(Records for the exercise)
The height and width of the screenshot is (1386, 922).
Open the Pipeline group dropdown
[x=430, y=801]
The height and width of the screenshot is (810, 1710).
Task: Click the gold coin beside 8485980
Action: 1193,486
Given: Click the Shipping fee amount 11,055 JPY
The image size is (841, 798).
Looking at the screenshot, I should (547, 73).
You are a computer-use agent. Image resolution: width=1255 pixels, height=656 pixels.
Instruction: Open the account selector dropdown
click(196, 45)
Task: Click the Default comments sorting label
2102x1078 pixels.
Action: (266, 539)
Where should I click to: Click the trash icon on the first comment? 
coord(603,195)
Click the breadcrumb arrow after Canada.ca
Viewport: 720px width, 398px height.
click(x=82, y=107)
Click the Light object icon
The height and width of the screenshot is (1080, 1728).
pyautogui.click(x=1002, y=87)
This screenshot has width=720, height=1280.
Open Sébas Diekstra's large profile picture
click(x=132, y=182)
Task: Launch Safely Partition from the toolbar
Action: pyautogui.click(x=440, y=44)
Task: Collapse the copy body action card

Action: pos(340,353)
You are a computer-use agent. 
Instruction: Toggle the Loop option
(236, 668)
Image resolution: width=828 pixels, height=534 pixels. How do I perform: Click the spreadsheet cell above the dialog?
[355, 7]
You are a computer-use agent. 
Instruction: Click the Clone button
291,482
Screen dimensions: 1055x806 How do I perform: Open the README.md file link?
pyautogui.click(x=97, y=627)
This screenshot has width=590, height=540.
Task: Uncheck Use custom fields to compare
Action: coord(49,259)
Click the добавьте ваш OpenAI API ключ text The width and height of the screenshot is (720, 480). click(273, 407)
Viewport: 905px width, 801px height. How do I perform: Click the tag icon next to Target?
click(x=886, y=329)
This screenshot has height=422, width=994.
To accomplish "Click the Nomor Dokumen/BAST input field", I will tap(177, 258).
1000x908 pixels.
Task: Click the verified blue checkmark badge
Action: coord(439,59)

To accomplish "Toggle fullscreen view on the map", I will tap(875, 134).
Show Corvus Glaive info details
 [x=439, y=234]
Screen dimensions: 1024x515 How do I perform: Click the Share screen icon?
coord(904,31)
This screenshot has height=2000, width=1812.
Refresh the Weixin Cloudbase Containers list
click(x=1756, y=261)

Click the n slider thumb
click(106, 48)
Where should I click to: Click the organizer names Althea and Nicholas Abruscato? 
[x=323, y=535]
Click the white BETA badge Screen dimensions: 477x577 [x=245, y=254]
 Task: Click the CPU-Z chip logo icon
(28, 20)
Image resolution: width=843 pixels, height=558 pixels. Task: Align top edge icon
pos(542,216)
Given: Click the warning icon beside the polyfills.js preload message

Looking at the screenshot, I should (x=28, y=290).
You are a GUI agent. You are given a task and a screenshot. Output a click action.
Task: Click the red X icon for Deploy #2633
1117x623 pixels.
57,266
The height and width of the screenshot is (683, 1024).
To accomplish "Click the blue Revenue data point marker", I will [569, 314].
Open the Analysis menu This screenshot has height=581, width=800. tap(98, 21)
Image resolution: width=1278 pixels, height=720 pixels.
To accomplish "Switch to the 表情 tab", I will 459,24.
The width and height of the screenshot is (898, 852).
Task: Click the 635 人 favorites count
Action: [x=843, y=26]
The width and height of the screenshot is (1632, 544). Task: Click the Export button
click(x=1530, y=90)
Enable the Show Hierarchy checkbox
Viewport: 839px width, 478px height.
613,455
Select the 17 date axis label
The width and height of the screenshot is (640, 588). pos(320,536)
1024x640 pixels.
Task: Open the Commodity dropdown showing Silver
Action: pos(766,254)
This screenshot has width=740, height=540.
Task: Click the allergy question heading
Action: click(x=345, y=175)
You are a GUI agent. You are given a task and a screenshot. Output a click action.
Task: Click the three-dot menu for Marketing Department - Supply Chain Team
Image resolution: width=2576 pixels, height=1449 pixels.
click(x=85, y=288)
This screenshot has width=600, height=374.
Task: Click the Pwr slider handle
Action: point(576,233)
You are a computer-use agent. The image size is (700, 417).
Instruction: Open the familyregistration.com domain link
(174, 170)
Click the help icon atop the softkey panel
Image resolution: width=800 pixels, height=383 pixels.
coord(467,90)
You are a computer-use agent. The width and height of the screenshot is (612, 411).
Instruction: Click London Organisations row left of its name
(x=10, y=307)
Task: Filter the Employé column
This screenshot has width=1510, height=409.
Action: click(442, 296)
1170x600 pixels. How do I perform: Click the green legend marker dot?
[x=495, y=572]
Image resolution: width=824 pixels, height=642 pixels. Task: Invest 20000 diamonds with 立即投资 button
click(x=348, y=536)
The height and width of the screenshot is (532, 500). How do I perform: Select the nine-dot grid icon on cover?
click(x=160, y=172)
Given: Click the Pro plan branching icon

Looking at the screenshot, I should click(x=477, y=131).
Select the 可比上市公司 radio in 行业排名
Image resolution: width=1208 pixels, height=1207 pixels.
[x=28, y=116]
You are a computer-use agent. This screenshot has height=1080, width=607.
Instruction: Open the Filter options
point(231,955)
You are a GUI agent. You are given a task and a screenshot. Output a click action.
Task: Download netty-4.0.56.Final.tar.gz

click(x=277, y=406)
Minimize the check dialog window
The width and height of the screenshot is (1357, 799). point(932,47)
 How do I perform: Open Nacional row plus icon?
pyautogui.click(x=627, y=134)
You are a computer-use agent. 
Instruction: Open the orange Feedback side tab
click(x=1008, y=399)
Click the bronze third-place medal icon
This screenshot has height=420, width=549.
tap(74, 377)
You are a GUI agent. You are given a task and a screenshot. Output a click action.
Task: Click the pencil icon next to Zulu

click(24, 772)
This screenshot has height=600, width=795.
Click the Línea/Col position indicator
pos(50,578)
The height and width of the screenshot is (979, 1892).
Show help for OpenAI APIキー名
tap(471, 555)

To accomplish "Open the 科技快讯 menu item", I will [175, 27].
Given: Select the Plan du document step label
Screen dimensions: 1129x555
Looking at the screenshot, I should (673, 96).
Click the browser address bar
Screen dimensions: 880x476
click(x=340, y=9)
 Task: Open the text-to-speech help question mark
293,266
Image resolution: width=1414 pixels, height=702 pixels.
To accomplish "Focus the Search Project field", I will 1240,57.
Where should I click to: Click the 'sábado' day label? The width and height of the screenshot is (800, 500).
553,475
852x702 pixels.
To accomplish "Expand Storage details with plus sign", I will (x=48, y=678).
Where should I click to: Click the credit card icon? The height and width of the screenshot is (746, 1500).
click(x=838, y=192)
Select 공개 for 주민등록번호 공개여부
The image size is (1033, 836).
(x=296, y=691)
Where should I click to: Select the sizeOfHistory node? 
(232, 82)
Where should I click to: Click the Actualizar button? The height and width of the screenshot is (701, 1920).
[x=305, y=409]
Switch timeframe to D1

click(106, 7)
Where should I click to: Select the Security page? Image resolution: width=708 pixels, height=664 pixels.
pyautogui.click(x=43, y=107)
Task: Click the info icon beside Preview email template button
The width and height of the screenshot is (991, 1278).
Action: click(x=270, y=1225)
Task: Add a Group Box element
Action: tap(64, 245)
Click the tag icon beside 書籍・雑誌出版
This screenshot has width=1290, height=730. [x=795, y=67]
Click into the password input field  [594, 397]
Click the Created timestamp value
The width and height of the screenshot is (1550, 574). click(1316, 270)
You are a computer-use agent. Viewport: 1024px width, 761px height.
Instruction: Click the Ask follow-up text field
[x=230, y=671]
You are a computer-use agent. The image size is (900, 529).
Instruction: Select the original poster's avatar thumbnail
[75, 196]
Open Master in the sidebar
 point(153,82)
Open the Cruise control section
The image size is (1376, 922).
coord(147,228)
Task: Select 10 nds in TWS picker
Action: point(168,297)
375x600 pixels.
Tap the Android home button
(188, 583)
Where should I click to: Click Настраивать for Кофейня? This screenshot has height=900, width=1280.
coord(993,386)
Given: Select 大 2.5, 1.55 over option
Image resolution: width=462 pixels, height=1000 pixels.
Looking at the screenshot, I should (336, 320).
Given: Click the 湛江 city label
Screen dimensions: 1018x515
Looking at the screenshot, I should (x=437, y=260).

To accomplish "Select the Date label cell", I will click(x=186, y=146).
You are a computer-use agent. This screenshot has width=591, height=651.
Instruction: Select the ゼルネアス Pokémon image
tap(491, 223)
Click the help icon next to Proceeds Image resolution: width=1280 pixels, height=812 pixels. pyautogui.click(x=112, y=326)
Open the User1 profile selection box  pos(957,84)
(End Records for the exercise)
Scan the listing above for the line that has "Instruction: Open the orange", then copy exactly from that line through the line that has "852x702 pixels.".

Instruction: Open the orange Feedback side tab
click(x=1008, y=399)
Click the bronze third-place medal icon
This screenshot has height=420, width=549.
tap(74, 377)
You are a GUI agent. You are given a task and a screenshot. Output a click action.
Task: Click the pencil icon next to Zulu

click(24, 772)
This screenshot has height=600, width=795.
Click the Línea/Col position indicator
pos(50,578)
The height and width of the screenshot is (979, 1892).
Show help for OpenAI APIキー名
tap(471, 555)

To accomplish "Open the 科技快讯 menu item", I will [175, 27].
Given: Select the Plan du document step label
Screen dimensions: 1129x555
Looking at the screenshot, I should (673, 96).
Click the browser address bar
Screen dimensions: 880x476
click(x=340, y=9)
 Task: Open the text-to-speech help question mark
293,266
Image resolution: width=1414 pixels, height=702 pixels.
To accomplish "Focus the Search Project field", I will 1240,57.
Where should I click to: Click the 'sábado' day label? The width and height of the screenshot is (800, 500).
553,475
852x702 pixels.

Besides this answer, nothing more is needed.